This morning, we read this piece from Stanley Kurtz:
A year ago, I published Spreading the Wealth: How Obama Is Robbing the Suburbs to Pay for the Cities. There I described the president’s second-term plan to press a transformative “regionalist” agenda on the country. Early but unmistakable signs indicate that Obama’s regionalist push is well underway.This got us thinking about some of our recent efforts locally and at the state level. One common denominator all this crap shares is that the policies we're fighting increase cost of living. That's true whether the proposed policies emanate from your local city council, Washington, or the United Nations.
The new HUD rule is really about changing the way Americans live. It is part of a broader suite of initiatives designed to block suburban development, press Americans into hyper-dense cities, and force us out of our cars. Government-mandated ethnic and racial diversification plays a role in this scheme, yet the broader goal is forced “economic integration.” The ultimate vision is to make all neighborhoods more or less alike, turning traditional cities into ultra-dense Manhattans, while making suburbs look more like cities do now. In this centrally-planned utopia, steadily increasing numbers will live cheek-by-jowl in “stack and pack” high-rises close to public transportation, while automobiles fall into relative disuse.

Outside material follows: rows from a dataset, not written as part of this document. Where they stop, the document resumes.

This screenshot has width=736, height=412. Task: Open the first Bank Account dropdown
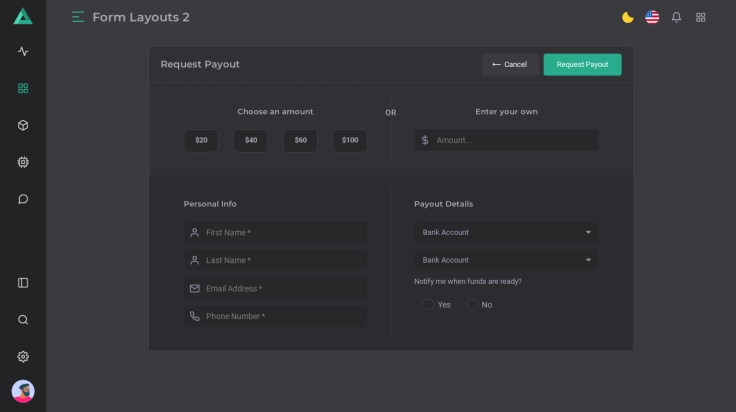[x=505, y=232]
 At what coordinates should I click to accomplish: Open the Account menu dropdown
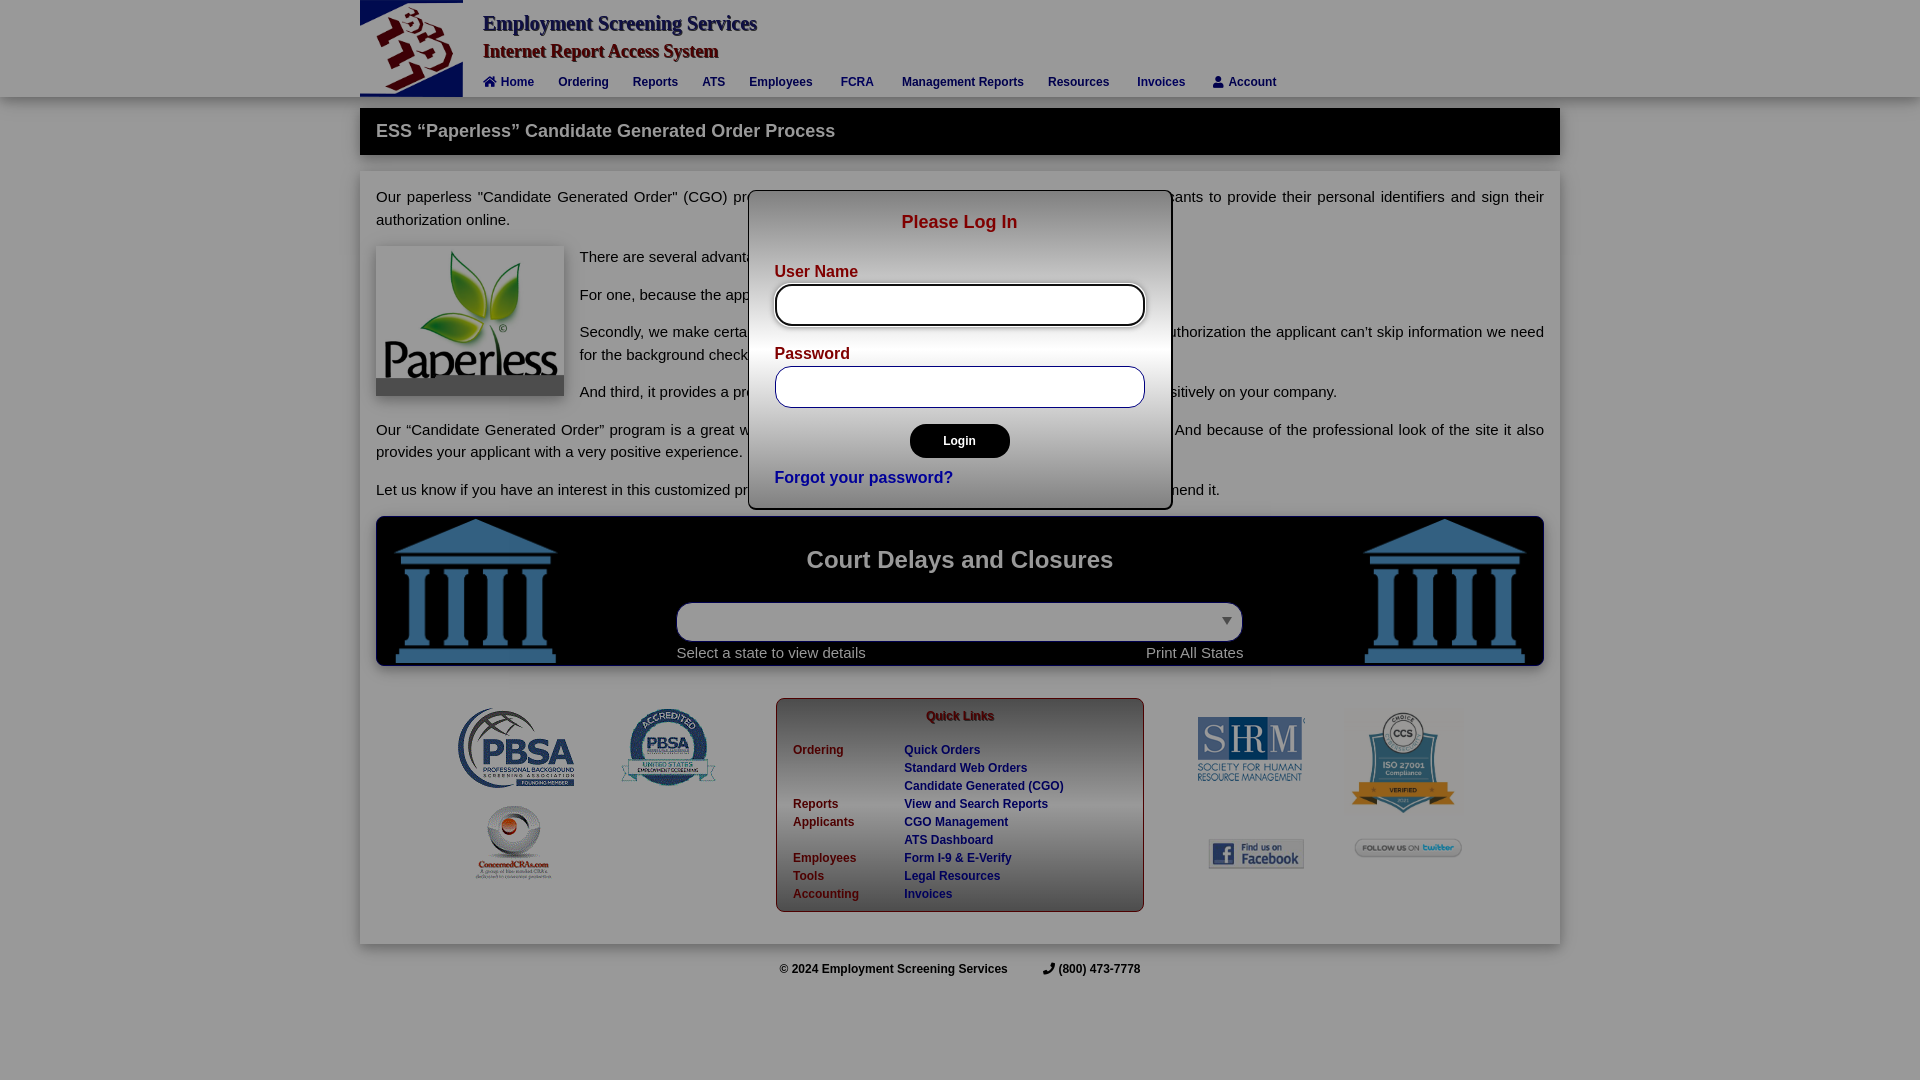(x=1244, y=82)
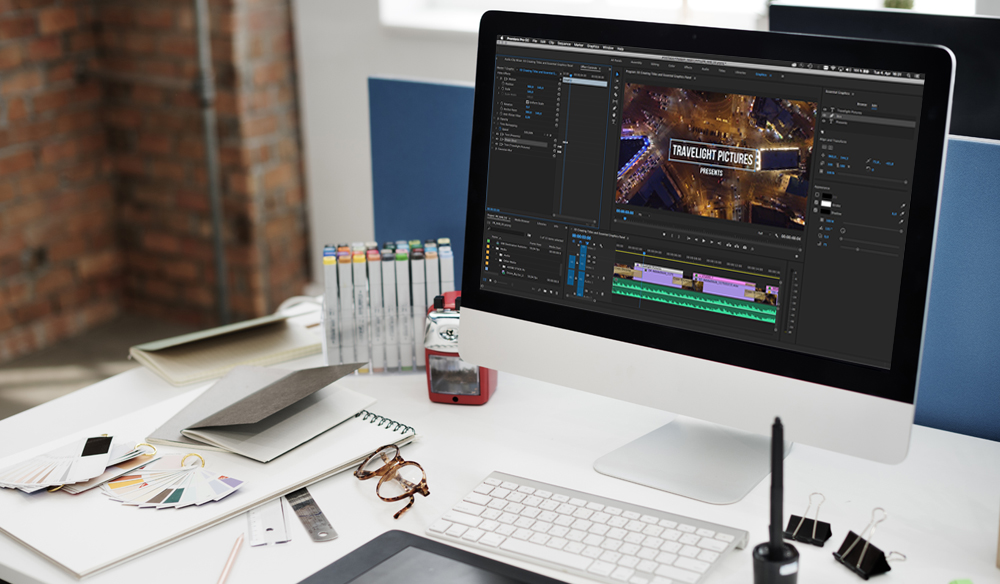Click the New Bin icon in the Project panel
This screenshot has width=1000, height=584.
[546, 291]
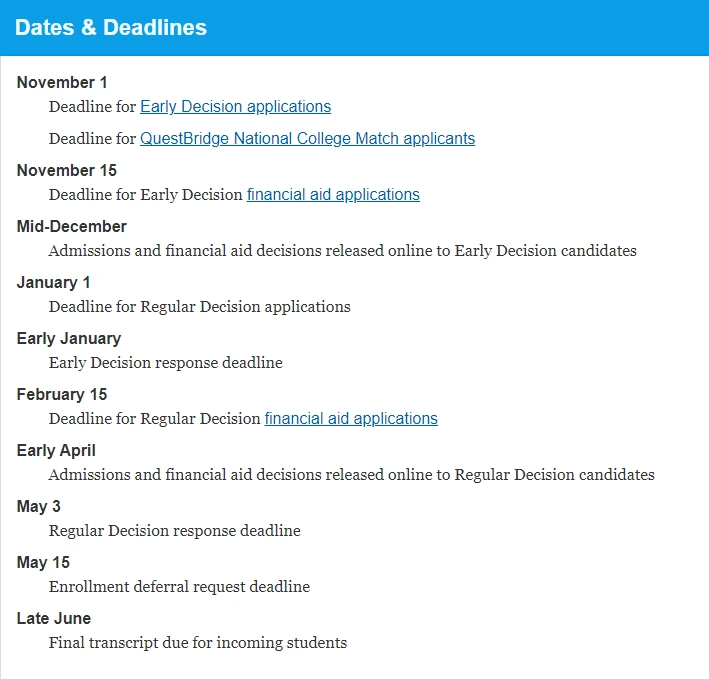Click the November 15 date heading

(67, 170)
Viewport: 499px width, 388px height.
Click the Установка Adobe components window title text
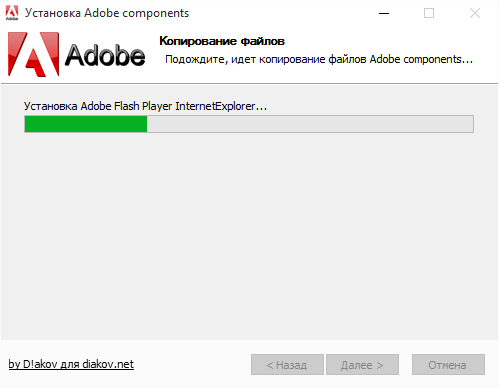(x=107, y=13)
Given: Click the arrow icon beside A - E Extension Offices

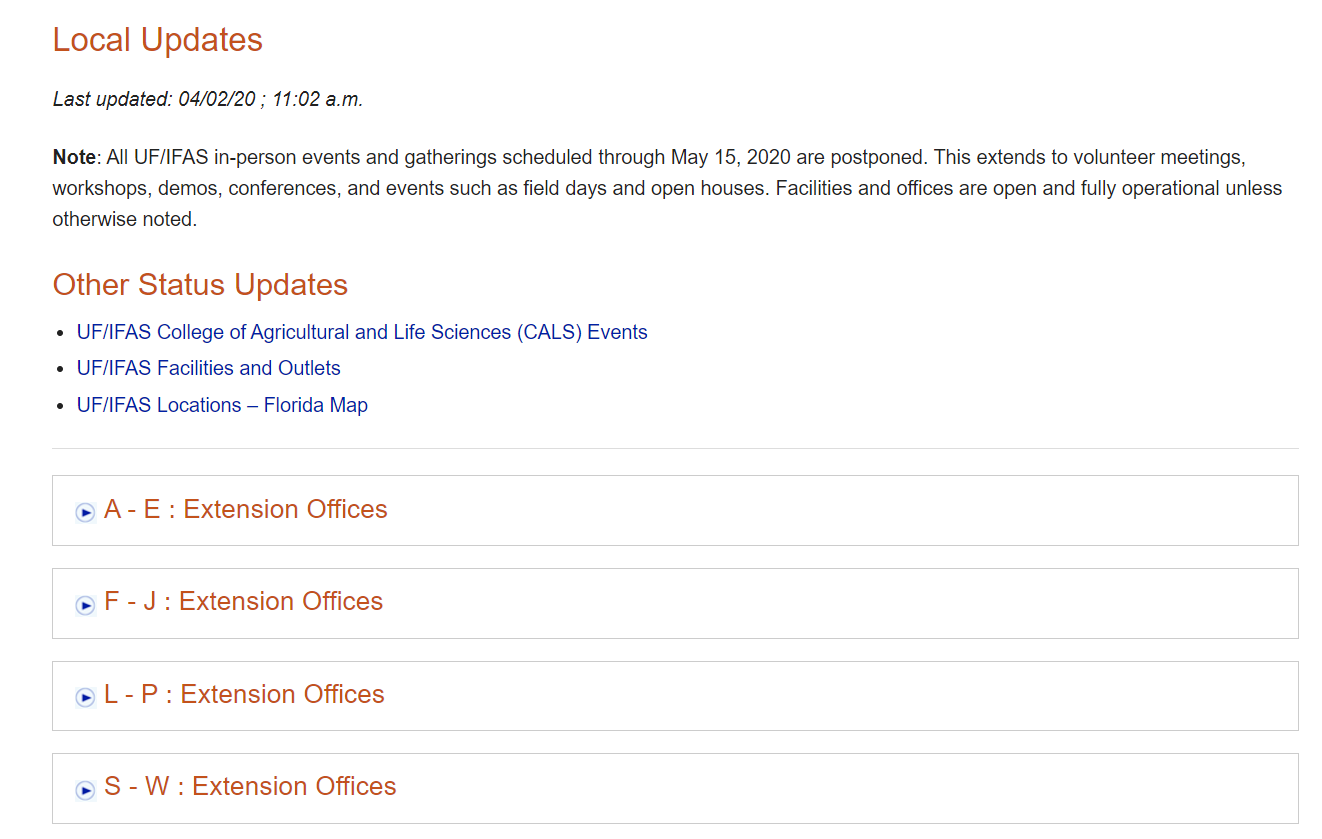Looking at the screenshot, I should (85, 512).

[discussing one such example in the San Francisco Bay Area]
In effect, by preventing the development of new suburbs, and reducing traditional single-family home development in existing suburbs, Plan Bay Area will squeeze 30 years worth of in-migrating population into a few small urban enclaves, and force most new businesses into the same tight quarters. The result will be a steep increase in the Bay Area’s already out-of-control housing prices. This will hit the poor and middle class the hardest. [emphasis ours]
And that's how you fight it. Americans are too apathetic to learn about some obscure policy coming out of the U.N. But if you tell them "project 'x' is going to cost you $300 per year, project 'y' is going to cost you $500, and project 'z' is going to cost you $200" then they'll care about that tangible $1000.
Cost of living is a tangible mechanism to fight land-use central planning, whether the central planners are your local city council, the United Nations, or anyone in between.